Metafora familiare di un regista talentuoso
di Alberto Mazzoni Ondacinema
La neve immacolata. Dal finestrino dell'aereo, le Alpi sembrano più
paradisiache delle nubi sovrastanti, un susseguirsi frattale di valli
bianche e vette. Scendendo ad altezza d'uomo, i dettagli artificiali
emergono ed è su questi che si sofferma Ostlund, il talentuoso
regista/sceneggiatore di "Forza maggiore". Non c'è inquadratura fissa o
carrellata sulle nevi che non includa un tubo per le esplosioni
controllate, i pali e i cavi della teleferica o simili, e le piste di notte
sono percorse da file di gatti di neve come insetti meccanici. L'azione
di sciare è bella, ma per quei minuti di discesa si pagano tutta una
trafila di code, armadietti, mettersi e togliersi tute e scarponi, e su
queste azioni Ostlund si concentra.
Pare evidente la metafora sulla famiglia. La famiglia borghese è
l'impianto sciistico, pieno di scricchiolii, forzature, dettagli che
rovinano l'insieme e operazioni che dobbiamo fare ma eviteremmo
volentieri. Non che il libero amore sia la soluzione, i personaggi della
cougar in libera uscita e della coppia lui quarantenne divorziato lei
ventenne alternativa appaiono tristi come la famiglia del film, solo più
superficiali perché è mancato loro il momento di verità che per i
protagonisti è stata la valanga allo chalet. Non è successo niente, ma
avrebbe potuto.
"Forza maggiore" è un bel film, pieno di idee narrative e registiche.

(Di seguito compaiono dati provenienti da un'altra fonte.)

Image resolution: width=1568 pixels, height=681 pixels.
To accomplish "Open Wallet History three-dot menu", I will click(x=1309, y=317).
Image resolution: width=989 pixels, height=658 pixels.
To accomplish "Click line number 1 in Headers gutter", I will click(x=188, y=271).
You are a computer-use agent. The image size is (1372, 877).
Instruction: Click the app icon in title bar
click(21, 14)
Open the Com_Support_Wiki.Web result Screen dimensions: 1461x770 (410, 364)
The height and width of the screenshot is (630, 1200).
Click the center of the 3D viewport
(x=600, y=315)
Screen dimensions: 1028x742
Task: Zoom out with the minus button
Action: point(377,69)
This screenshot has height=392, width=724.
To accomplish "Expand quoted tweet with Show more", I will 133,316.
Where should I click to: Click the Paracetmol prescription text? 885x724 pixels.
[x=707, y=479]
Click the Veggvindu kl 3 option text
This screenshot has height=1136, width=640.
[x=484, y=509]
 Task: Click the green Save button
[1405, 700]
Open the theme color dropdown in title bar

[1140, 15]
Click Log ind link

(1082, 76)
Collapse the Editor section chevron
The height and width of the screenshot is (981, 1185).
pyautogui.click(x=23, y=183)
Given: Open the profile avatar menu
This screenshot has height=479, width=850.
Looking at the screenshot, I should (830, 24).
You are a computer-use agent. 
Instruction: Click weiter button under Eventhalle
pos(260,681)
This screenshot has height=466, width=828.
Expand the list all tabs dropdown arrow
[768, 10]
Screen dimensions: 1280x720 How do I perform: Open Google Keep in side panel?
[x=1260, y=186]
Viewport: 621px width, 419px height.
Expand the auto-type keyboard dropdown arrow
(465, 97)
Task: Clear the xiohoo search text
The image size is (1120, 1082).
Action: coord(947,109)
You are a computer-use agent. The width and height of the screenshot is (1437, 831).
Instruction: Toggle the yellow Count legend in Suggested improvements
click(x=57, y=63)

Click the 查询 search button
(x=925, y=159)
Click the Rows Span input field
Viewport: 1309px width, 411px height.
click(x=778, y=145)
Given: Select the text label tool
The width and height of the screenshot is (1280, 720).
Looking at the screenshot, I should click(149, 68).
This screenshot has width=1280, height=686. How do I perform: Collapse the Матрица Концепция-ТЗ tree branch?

Non è lo "Scene da un matrimonio" dei nostri tempi, sarebbe troppo
chiedere. Ma non si può non festeggiare quando un autore finora
conosciuto solo in patria si affaccia sulla scena europea con questo
stile.
Ostlund sa selezionare le inquadrature in modo tale che siano belle a
vedersi e funzionali alla storia. Molte sono fisse per scene intere e i
personaggi si dibattono all'interno di cornici immobili. Particolarmente
efficace la cena con gli amici, tutti a sedere ben visibili, tranne la
madre che cammina nervosamente attorno al tavolo con la testa
tagliata dall'inquadratura, quasi fosse un fantasma.
Dai droni agli smartphone, "Forza maggiore" è anche un film in cui la
sceneggiatura ben rappresenta l'estensione e la continuità dell'impatto
delle tecnologie personali nelle nostre vite,
Un altro aspetto notevole di "Forza Maggiore" è la cura del sonoro. Il
silenzio può essere progressivamente riempito dal risuonare del vuoto
degli alberghi stile "Shining", dal battito cardiaco di chi è in scena, da
una lontana e fastidiosa musica da discoteca, e il vento può essere
sostituito dal cigolare di una teleferica, in una soggettiva dei suoni che
aggiunge un livello veramente ricco alla pellicola. E allora fatevi il
favore di vederlo al cinema se leggete questa recensione in tempo.